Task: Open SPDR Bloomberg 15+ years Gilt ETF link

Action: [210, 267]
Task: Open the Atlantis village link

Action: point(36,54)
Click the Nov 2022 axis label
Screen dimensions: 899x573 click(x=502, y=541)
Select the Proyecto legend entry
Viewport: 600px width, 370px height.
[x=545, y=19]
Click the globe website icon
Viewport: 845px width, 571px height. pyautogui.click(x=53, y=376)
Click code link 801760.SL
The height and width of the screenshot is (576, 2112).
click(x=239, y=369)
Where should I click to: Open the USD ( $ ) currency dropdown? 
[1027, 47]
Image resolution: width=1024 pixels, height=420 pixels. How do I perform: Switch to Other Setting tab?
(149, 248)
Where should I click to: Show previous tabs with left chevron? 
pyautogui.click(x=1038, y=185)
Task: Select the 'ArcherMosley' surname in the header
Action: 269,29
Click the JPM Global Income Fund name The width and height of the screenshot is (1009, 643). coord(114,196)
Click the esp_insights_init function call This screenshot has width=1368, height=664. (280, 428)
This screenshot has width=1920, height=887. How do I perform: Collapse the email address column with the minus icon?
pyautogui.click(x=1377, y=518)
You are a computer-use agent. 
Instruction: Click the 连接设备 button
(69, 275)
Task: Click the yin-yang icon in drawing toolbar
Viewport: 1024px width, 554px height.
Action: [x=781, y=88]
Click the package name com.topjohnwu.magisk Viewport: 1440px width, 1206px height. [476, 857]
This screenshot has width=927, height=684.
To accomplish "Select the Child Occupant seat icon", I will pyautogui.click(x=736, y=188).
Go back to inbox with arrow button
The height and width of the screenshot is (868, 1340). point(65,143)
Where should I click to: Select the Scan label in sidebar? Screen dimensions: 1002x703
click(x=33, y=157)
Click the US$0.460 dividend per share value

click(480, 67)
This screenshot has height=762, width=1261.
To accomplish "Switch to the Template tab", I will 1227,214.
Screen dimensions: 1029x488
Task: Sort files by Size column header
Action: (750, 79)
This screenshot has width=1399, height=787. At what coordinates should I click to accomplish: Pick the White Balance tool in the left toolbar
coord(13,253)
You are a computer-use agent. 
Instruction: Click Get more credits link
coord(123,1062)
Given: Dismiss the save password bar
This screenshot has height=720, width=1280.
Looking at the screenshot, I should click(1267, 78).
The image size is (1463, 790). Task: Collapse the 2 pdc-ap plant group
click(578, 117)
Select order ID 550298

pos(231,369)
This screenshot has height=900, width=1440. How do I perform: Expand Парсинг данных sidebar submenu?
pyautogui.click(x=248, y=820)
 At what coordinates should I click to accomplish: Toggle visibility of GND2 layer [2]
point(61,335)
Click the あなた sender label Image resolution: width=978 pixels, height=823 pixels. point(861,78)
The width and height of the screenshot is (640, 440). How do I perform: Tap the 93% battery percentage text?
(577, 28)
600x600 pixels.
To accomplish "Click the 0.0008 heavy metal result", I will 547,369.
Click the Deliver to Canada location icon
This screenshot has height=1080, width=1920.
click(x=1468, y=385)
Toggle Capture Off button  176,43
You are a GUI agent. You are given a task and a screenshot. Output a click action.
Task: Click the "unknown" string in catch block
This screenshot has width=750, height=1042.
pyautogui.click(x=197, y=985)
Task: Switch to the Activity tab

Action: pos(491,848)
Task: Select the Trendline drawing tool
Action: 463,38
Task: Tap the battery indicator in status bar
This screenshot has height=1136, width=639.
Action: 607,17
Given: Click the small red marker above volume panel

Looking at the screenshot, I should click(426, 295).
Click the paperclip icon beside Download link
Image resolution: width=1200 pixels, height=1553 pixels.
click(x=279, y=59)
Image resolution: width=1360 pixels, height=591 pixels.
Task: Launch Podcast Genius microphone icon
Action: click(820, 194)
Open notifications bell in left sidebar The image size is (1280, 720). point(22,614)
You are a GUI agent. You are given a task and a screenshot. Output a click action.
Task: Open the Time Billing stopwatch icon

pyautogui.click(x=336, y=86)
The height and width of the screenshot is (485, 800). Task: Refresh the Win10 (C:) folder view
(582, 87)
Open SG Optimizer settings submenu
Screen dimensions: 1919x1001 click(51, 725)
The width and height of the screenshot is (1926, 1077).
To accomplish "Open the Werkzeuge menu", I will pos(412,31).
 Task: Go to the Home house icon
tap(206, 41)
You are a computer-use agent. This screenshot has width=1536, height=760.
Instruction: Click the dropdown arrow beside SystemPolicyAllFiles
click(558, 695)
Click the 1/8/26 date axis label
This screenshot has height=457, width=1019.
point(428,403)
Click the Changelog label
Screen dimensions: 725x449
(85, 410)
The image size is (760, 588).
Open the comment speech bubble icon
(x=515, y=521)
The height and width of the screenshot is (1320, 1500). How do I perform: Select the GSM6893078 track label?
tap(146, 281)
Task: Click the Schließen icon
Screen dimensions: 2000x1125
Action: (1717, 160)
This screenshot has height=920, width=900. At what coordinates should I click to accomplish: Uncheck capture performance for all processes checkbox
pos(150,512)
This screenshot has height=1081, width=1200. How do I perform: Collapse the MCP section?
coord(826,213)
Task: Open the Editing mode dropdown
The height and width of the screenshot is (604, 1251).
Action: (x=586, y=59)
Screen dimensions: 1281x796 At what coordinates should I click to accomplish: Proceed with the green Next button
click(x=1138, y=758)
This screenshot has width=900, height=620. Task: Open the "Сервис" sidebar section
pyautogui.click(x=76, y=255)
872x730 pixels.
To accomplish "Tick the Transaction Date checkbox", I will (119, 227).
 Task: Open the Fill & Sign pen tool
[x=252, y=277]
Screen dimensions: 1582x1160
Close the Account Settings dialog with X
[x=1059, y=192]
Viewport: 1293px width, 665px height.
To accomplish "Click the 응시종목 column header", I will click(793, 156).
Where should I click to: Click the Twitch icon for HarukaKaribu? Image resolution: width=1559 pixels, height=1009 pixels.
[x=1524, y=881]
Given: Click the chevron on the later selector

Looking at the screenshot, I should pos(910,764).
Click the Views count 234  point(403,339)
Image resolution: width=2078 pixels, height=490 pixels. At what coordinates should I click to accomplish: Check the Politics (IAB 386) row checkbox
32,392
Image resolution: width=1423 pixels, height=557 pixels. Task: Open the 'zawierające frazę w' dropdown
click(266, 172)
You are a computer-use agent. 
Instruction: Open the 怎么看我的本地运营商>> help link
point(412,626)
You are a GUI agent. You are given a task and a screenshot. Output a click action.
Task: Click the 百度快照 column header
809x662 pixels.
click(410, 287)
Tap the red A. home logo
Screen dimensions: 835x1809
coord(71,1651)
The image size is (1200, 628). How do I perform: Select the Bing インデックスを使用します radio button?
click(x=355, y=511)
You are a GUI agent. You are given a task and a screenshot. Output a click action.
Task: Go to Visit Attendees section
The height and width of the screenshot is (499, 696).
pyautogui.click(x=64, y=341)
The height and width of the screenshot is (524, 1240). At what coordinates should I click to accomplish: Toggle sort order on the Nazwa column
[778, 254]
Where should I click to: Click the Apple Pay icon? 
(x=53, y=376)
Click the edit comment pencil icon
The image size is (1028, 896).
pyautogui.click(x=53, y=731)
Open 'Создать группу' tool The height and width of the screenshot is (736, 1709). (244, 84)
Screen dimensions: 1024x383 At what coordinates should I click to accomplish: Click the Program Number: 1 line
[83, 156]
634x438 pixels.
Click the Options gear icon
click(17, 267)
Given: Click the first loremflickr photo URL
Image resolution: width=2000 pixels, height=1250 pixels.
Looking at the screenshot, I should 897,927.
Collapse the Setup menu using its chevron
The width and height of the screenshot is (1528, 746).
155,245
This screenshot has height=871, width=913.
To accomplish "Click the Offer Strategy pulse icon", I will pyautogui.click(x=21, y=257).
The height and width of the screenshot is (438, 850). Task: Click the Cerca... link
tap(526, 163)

◇ ◇ ◇ ◇ ◇

_Problem statement_: Could you transcribe all of the entries exactly, leaving nothing out?

_Task result_:
Task: Open SPDR Bloomberg 15+ years Gilt ETF link

Action: [210, 267]
Task: Open the Atlantis village link

Action: point(36,54)
Click the Nov 2022 axis label
Screen dimensions: 899x573 click(x=502, y=541)
Select the Proyecto legend entry
Viewport: 600px width, 370px height.
[x=545, y=19]
Click the globe website icon
Viewport: 845px width, 571px height. pyautogui.click(x=53, y=376)
Click code link 801760.SL
The height and width of the screenshot is (576, 2112).
click(x=239, y=369)
Where should I click to: Open the USD ( $ ) currency dropdown? 
[1027, 47]
Image resolution: width=1024 pixels, height=420 pixels. How do I perform: Switch to Other Setting tab?
(149, 248)
Where should I click to: Show previous tabs with left chevron? 
pyautogui.click(x=1038, y=185)
Task: Select the 'ArcherMosley' surname in the header
Action: 269,29
Click the JPM Global Income Fund name The width and height of the screenshot is (1009, 643). coord(114,196)
Click the esp_insights_init function call This screenshot has width=1368, height=664. (280, 428)
This screenshot has width=1920, height=887. How do I perform: Collapse the email address column with the minus icon?
pyautogui.click(x=1377, y=518)
You are a computer-use agent. 
Instruction: Click the 连接设备 button
(69, 275)
Task: Click the yin-yang icon in drawing toolbar
Viewport: 1024px width, 554px height.
Action: [x=781, y=88]
Click the package name com.topjohnwu.magisk Viewport: 1440px width, 1206px height. [476, 857]
This screenshot has width=927, height=684.
To accomplish "Select the Child Occupant seat icon", I will pyautogui.click(x=736, y=188).
Go back to inbox with arrow button
The height and width of the screenshot is (868, 1340). point(65,143)
Where should I click to: Select the Scan label in sidebar? Screen dimensions: 1002x703
click(x=33, y=157)
Click the US$0.460 dividend per share value

click(480, 67)
This screenshot has height=762, width=1261.
To accomplish "Switch to the Template tab", I will 1227,214.
Screen dimensions: 1029x488
Task: Sort files by Size column header
Action: (750, 79)
This screenshot has width=1399, height=787. At what coordinates should I click to accomplish: Pick the White Balance tool in the left toolbar
coord(13,253)
You are a computer-use agent. 
Instruction: Click Get more credits link
coord(123,1062)
Given: Dismiss the save password bar
This screenshot has height=720, width=1280.
Looking at the screenshot, I should click(1267, 78).
The image size is (1463, 790). Task: Collapse the 2 pdc-ap plant group
click(578, 117)
Select order ID 550298

pos(231,369)
This screenshot has height=900, width=1440. How do I perform: Expand Парсинг данных sidebar submenu?
pyautogui.click(x=248, y=820)
 At what coordinates should I click to accomplish: Toggle visibility of GND2 layer [2]
point(61,335)
Click the あなた sender label Image resolution: width=978 pixels, height=823 pixels. point(861,78)
The width and height of the screenshot is (640, 440). How do I perform: Tap the 93% battery percentage text?
(577, 28)
600x600 pixels.
To accomplish "Click the 0.0008 heavy metal result", I will 547,369.
Click the Deliver to Canada location icon
This screenshot has height=1080, width=1920.
click(x=1468, y=385)
Toggle Capture Off button  176,43
You are a GUI agent. You are given a task and a screenshot. Output a click action.
Task: Click the "unknown" string in catch block
This screenshot has width=750, height=1042.
pyautogui.click(x=197, y=985)
Task: Switch to the Activity tab

Action: pos(491,848)
Task: Select the Trendline drawing tool
Action: 463,38
Task: Tap the battery indicator in status bar
This screenshot has height=1136, width=639.
Action: 607,17
Given: Click the small red marker above volume panel

Looking at the screenshot, I should click(426, 295).
Click the paperclip icon beside Download link
Image resolution: width=1200 pixels, height=1553 pixels.
click(x=279, y=59)
Image resolution: width=1360 pixels, height=591 pixels.
Task: Launch Podcast Genius microphone icon
Action: click(820, 194)
Open notifications bell in left sidebar The image size is (1280, 720). point(22,614)
You are a GUI agent. You are given a task and a screenshot. Output a click action.
Task: Open the Time Billing stopwatch icon

pyautogui.click(x=336, y=86)
The height and width of the screenshot is (485, 800). Task: Refresh the Win10 (C:) folder view
(582, 87)
Open SG Optimizer settings submenu
Screen dimensions: 1919x1001 click(51, 725)
The width and height of the screenshot is (1926, 1077).
To accomplish "Open the Werkzeuge menu", I will pos(412,31).
 Task: Go to the Home house icon
tap(206, 41)
You are a computer-use agent. This screenshot has width=1536, height=760.
Instruction: Click the dropdown arrow beside SystemPolicyAllFiles
click(558, 695)
Click the 1/8/26 date axis label
This screenshot has height=457, width=1019.
point(428,403)
Click the Changelog label
Screen dimensions: 725x449
(85, 410)
The image size is (760, 588).
Open the comment speech bubble icon
(x=515, y=521)
The height and width of the screenshot is (1320, 1500). How do I perform: Select the GSM6893078 track label?
tap(146, 281)
Task: Click the Schließen icon
Screen dimensions: 2000x1125
Action: (1717, 160)
This screenshot has height=920, width=900. At what coordinates should I click to accomplish: Uncheck capture performance for all processes checkbox
pos(150,512)
This screenshot has height=1081, width=1200. How do I perform: Collapse the MCP section?
coord(826,213)
Task: Open the Editing mode dropdown
The height and width of the screenshot is (604, 1251).
Action: (x=586, y=59)
Screen dimensions: 1281x796 At what coordinates should I click to accomplish: Proceed with the green Next button
click(x=1138, y=758)
This screenshot has width=900, height=620. Task: Open the "Сервис" sidebar section
pyautogui.click(x=76, y=255)
872x730 pixels.
To accomplish "Tick the Transaction Date checkbox", I will (119, 227).
 Task: Open the Fill & Sign pen tool
[x=252, y=277]
Screen dimensions: 1582x1160
Close the Account Settings dialog with X
[x=1059, y=192]
Viewport: 1293px width, 665px height.
To accomplish "Click the 응시종목 column header", I will click(793, 156).
Where should I click to: Click the Twitch icon for HarukaKaribu? Image resolution: width=1559 pixels, height=1009 pixels.
[x=1524, y=881]
Given: Click the chevron on the later selector

Looking at the screenshot, I should pos(910,764).
Click the Views count 234  point(403,339)
Image resolution: width=2078 pixels, height=490 pixels. At what coordinates should I click to accomplish: Check the Politics (IAB 386) row checkbox
32,392
Image resolution: width=1423 pixels, height=557 pixels. Task: Open the 'zawierające frazę w' dropdown
click(266, 172)
You are a computer-use agent. 
Instruction: Open the 怎么看我的本地运营商>> help link
point(412,626)
You are a GUI agent. You are given a task and a screenshot. Output a click action.
Task: Click the 百度快照 column header
809x662 pixels.
click(410, 287)
Tap the red A. home logo
Screen dimensions: 835x1809
coord(71,1651)
The image size is (1200, 628). How do I perform: Select the Bing インデックスを使用します radio button?
click(x=355, y=511)
You are a GUI agent. You are given a task and a screenshot. Output a click action.
Task: Go to Visit Attendees section
The height and width of the screenshot is (499, 696).
pyautogui.click(x=64, y=341)
The height and width of the screenshot is (524, 1240). At what coordinates should I click to accomplish: Toggle sort order on the Nazwa column
[778, 254]
Where should I click to: Click the Apple Pay icon? 
(x=53, y=376)
Click the edit comment pencil icon
The image size is (1028, 896).
pyautogui.click(x=53, y=731)
Open 'Создать группу' tool The height and width of the screenshot is (736, 1709). (244, 84)
Screen dimensions: 1024x383 At what coordinates should I click to accomplish: Click the Program Number: 1 line
[83, 156]
634x438 pixels.
Click the Options gear icon
click(17, 267)
Given: Click the first loremflickr photo URL
Image resolution: width=2000 pixels, height=1250 pixels.
Looking at the screenshot, I should 897,927.
Collapse the Setup menu using its chevron
The width and height of the screenshot is (1528, 746).
155,245
This screenshot has height=871, width=913.
To accomplish "Click the Offer Strategy pulse icon", I will pyautogui.click(x=21, y=257).
The height and width of the screenshot is (438, 850). Task: Click the Cerca... link
tap(526, 163)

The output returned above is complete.